Methane is a greenhouse gas that traps at least 25 times as much heat as carbon dioxide, and methane emissions are responsible for about one-third of global warming, Karen Marsh of the EPA told the audience at the start of the Center for Energy Policy and Management's recent webinar on efforts to reduce emissions in the natural gas sector.
“We are adding more methane than we can remove by natural methods, and the climate is changing,” Marsh said, with the dramatic increase mostly due to agriculture and fossil fuel use.
“The oil and gas sector is the largest industrial source of methane emissions,” she explained, which is why the Biden administration is proposing a series of rules to sharply reduce methane emissions from new and existing sources along the value chain, from the well site to storage tanks, compressor stations, and processing plants.

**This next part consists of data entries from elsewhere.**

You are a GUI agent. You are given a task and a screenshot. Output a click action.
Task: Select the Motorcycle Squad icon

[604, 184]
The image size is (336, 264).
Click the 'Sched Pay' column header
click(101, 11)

Marsh, an engineer who is a technical lead for developing such regulations, said the EPA has spent more than a year developing the changes to the Clean Air Act, which would provide federal standards for new, modified, and reconstructed sources while giving regulations to the states to oversee existing sources.

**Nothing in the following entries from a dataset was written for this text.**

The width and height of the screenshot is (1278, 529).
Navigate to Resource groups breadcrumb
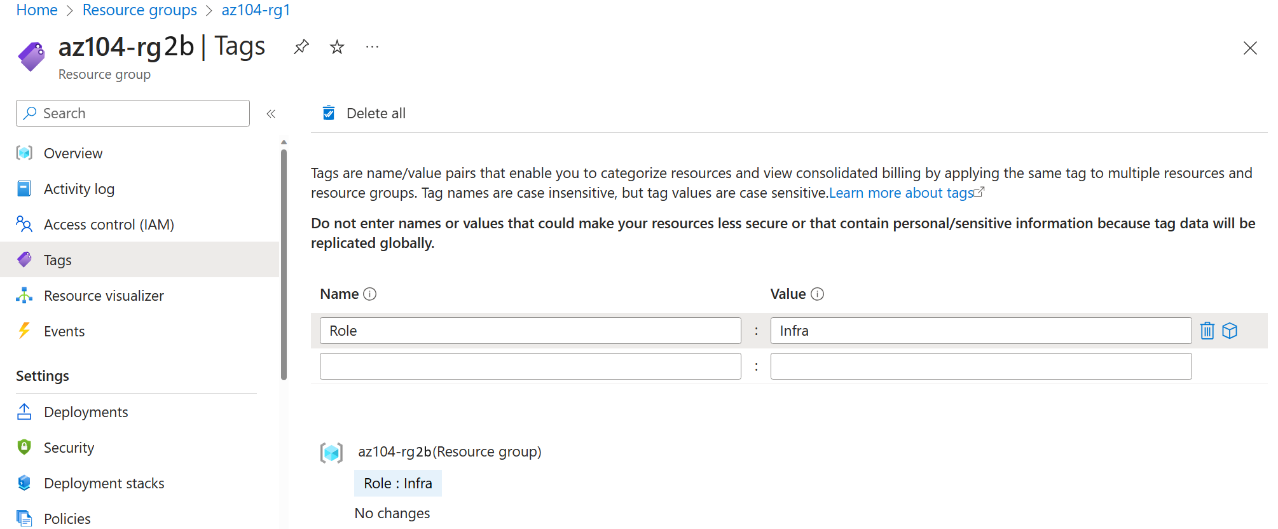click(x=140, y=10)
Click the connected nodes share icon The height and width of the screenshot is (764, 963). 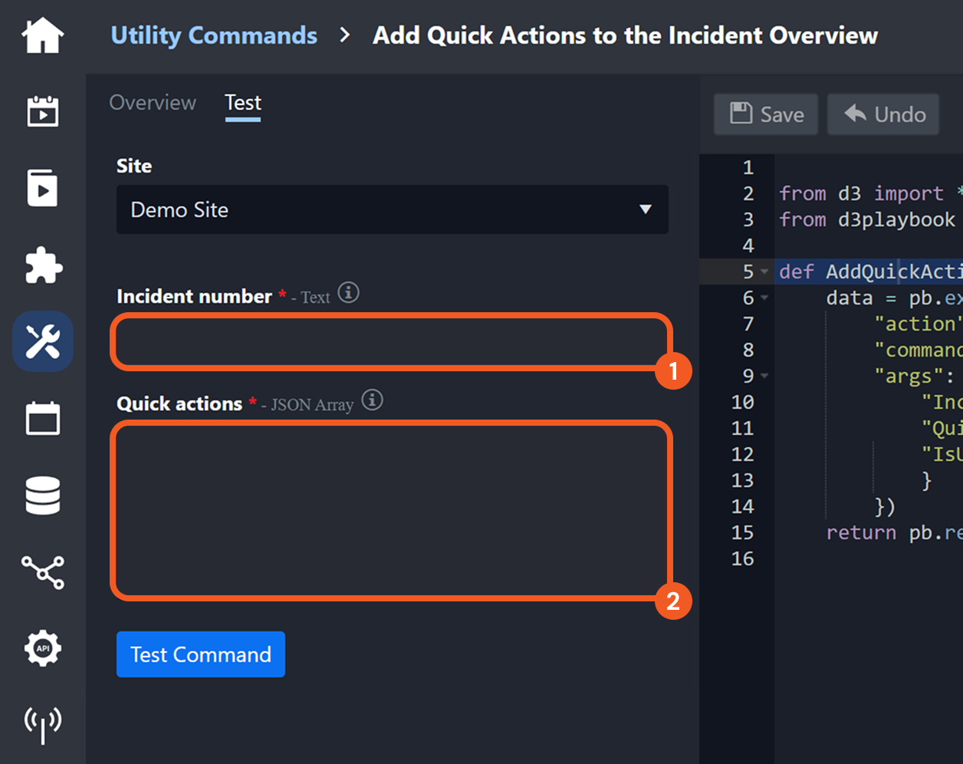point(43,572)
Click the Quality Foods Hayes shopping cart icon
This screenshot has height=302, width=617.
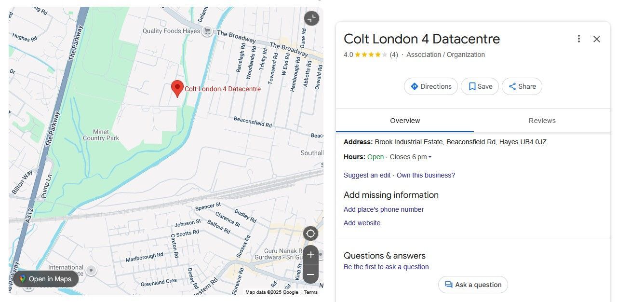[x=207, y=31]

Key components of the proposal include more frequent monitoring of wells, equipment, and other facilities for leaks using optical cameras, and for the first time allowing the use of advanced technology, such as that provided by Project Canary, to meet the regulations. The proposal would also eliminate venting of natural gas and strengthen regulations for storage tanks.

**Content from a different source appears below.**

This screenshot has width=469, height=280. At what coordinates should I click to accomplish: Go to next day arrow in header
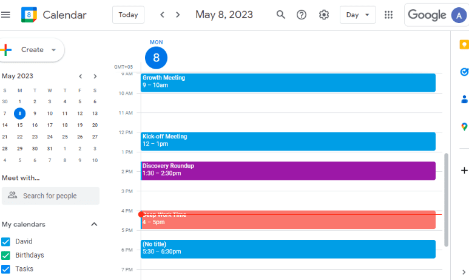click(x=178, y=15)
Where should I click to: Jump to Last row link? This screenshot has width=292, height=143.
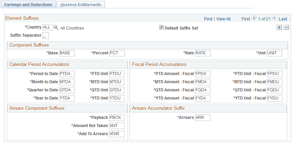[x=283, y=19]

“Overall, this rule has pretty significant impacts,” Marsh said, with about $4.5 billion in climate benefits a year. It would also increase recovery of natural gas that would otherwise be wasted, valued at $690 million in 2030, and significantly reduce smog-forming volatile organic compound emissions.
Marsh noted that there have been many technological innovations that have occurred in methane leak detection, that “allow us to better monitor for emissions, particularly unintended emissions.”
One of the companies providing advanced technology solutions for gas producers is Project Canary, and Max Goff, director of certifications, gave an overview of the innovations allowing gas producers to operate responsibly.
“Decarbonization begins with accurate data, and data is more and more important as time goes on,” said Goff. Project Canary is working to provide accurate and actionable data to its clients through a rigorous assessment of each site, continuous monitoring at well and equipment sites and evaluation of the data to ensure that gas is responsibly produced.
He explained that a company’s “social license to operate” and its environmental, social, and governance (ESG) standards are being taken into consideration more frequently by investors and banks. “A lot of operators are starting the get the message that this is where it is going,” he said.
“Not all operators are equal. Some of doing things better than everybody else, and frankly some are laggards,” he said. By looking at a company’s operation, and quantifying the information so emissions improvements can be made, companies can perform better. He also noted that while Project Canary is paid by operators for its data, “the standards we have put in place are set in stone. This is not a pay-to-play situation.”
Marsh said that after releasing the proposed regulations, EPA had public hearings and received 470,000 comments. The EPA is now developing a supplemental proposal that will be released later this year.